■ GOAL OF THE EXERCISE ■
Output every line of the data below without changing anything.

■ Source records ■

"""

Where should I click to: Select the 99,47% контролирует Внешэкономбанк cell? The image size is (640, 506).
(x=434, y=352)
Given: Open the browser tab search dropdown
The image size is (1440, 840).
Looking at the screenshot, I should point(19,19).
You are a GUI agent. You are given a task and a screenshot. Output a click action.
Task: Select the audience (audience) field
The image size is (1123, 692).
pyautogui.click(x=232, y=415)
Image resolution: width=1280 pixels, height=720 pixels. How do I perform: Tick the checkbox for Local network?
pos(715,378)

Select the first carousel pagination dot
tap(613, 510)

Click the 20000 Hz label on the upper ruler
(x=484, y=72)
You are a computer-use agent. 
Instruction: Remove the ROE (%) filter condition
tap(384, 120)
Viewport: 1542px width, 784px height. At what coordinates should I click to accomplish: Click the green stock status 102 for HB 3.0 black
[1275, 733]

"""

■ CORRECT RESULT ■
Where should I click to: Select the 99,47% контролирует Внешэкономбанк cell? The image size is (640, 506).
(x=434, y=352)
Given: Open the browser tab search dropdown
The image size is (1440, 840).
Looking at the screenshot, I should point(19,19).
You are a GUI agent. You are given a task and a screenshot. Output a click action.
Task: Select the audience (audience) field
The image size is (1123, 692).
pyautogui.click(x=232, y=415)
Image resolution: width=1280 pixels, height=720 pixels. How do I perform: Tick the checkbox for Local network?
pos(715,378)

Select the first carousel pagination dot
tap(613, 510)

Click the 20000 Hz label on the upper ruler
(x=484, y=72)
You are a computer-use agent. 
Instruction: Remove the ROE (%) filter condition
tap(384, 120)
Viewport: 1542px width, 784px height. At what coordinates should I click to accomplish: Click the green stock status 102 for HB 3.0 black
[1275, 733]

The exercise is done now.